Conjugal infertility is characterized by the absence of spontaneous pregnancy after the minimum period of twelve months, with the practice of regular and unprotected intercourse[1]. Although infertility is not a physical problem and does not threaten the life of the individual, marital infertility is related to emotional, mental and social problems, as the act of procreation is one of the goals and desires of the human[2]. Studies conducted by the British Association of Counselling in Infertility and the Royal College of Obstetricians and Gynecologists demonstrated that infertility is related to low productivity and the loss of financial reserves for that country[3]. Approximately 20% of adults of reproductive age face difficulties to conceive. In Brazil, data of the Ministry of Health considered to be underestimated reported the existence of at least 278,000 individuals affected by infertility[4], however it is believed that approximately 30,000,000 people in Brazil are infertile.

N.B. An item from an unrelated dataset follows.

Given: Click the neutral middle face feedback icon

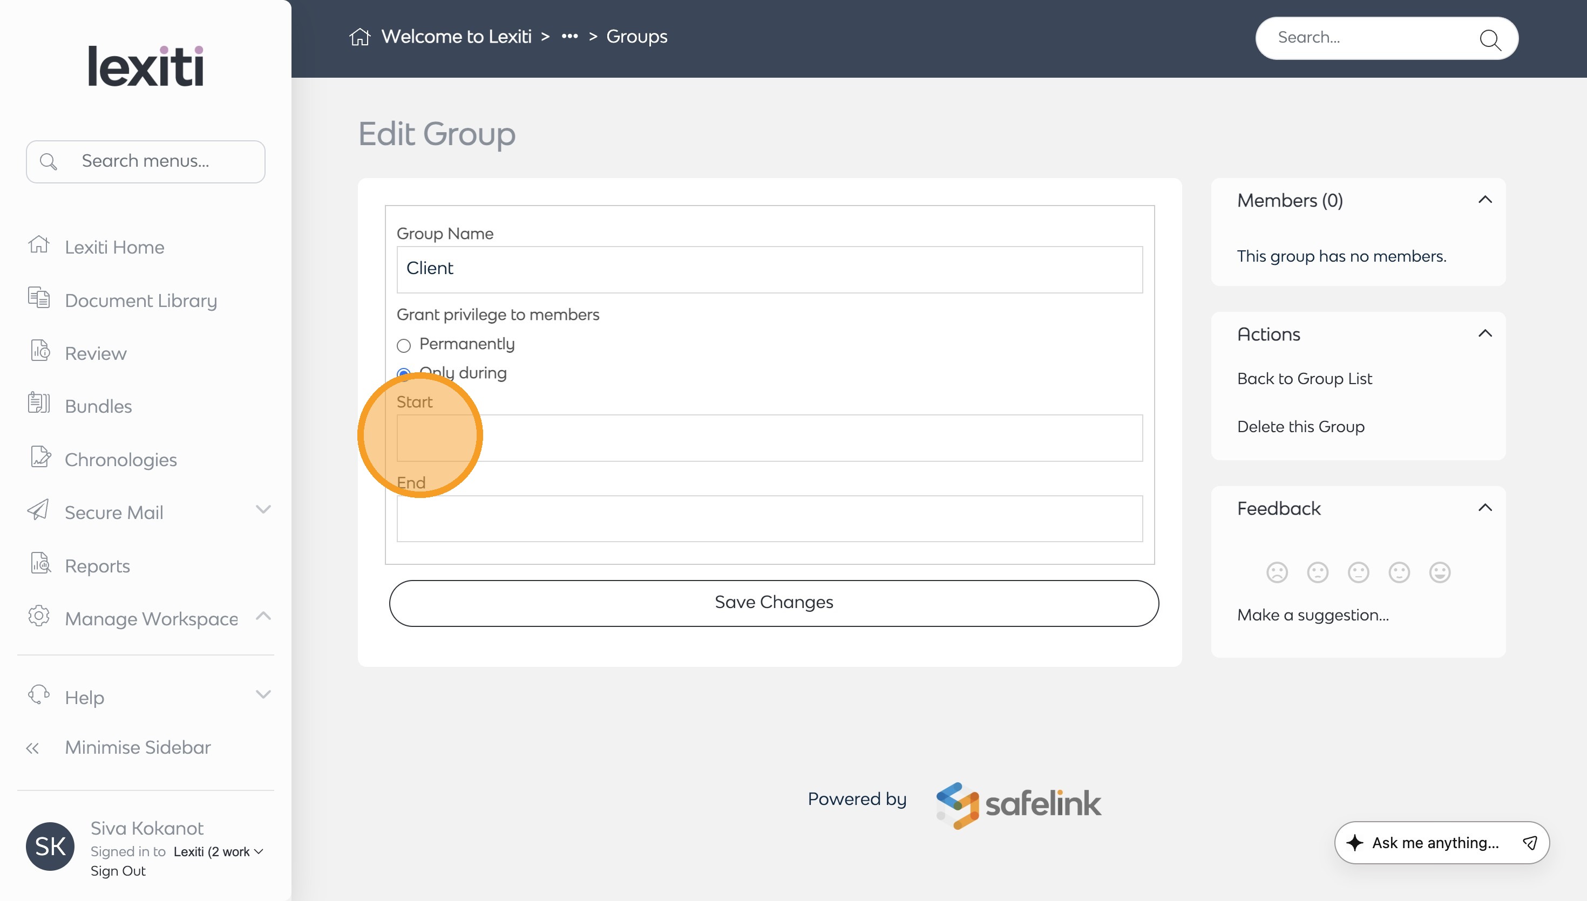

Since the birth of the first in vitro fertilization [IVF] baby almost 30 years ago, dramatic developments have occurred in assisted reproductive technology. The approach of maximizing pregnancy rates per cycle has led to very complex and costly ovarian hyperstimulation protocols. Ovarian stimulation has been applied with the aim of increasing the number of oocytes in order to compensate for inefficiencies of the IVF procedure, enabling the selection of one or more embryos for transfer[5]. In the context of improved laboratory performance, the need for a large number of oocytes as an integral part of a successful IVF program may be questioned[6].

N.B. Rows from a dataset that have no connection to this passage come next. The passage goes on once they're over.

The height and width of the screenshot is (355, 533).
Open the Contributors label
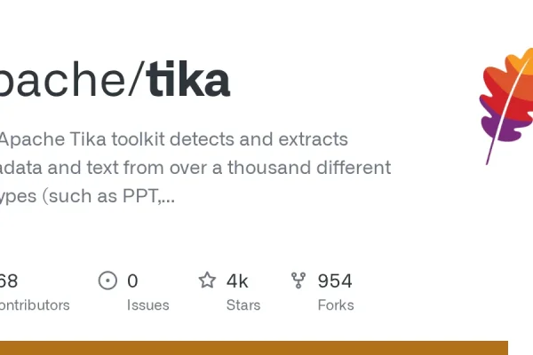point(35,305)
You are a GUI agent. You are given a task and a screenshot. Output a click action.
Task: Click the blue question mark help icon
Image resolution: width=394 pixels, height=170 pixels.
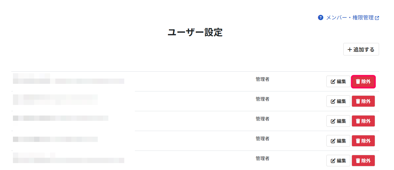[320, 17]
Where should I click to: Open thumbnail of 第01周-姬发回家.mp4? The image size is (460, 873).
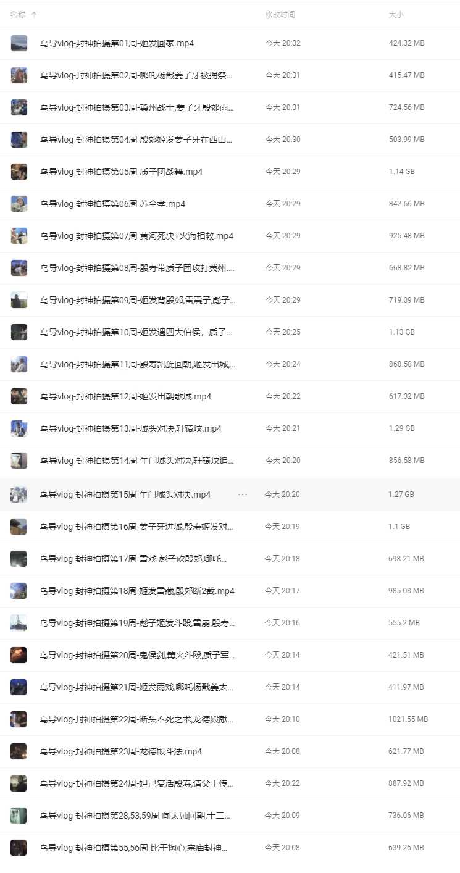(19, 43)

Currently used medication protocols for ovarian stimulation are complex and expensive, and can be associated with negative effects such as ovarian hyperstimulation syndrome[7] and impaired luteal phase[6]. Thus, there has been increasing interest in identification and the relative performance of tests of ovarian reserve prior to embarking on controlled ovarian stimulation[8].

Several parameters have been postulated as predictors of ovarian response. Because ovarian function cannot be measured directly, the use of serum markers [FSH (Follicle Stimulation Hormone), inhibin B, 17-β-estradiol and anti-Müllerian hormone (AMH)] and/or ultrasound variables [ovarian volume, measurement of antral follicles, ovarian stromal blood flow] have been proven useful although limited[8]. These markers do not reflect the complex follicular dynamics and none of them shows strong correlation with the population of primordial follicles that remain in the gonad. In other words, these tests do not reveal the cohort of inactive follicles responsible for the continuation of ovulatory cycles or reproductive potential[9].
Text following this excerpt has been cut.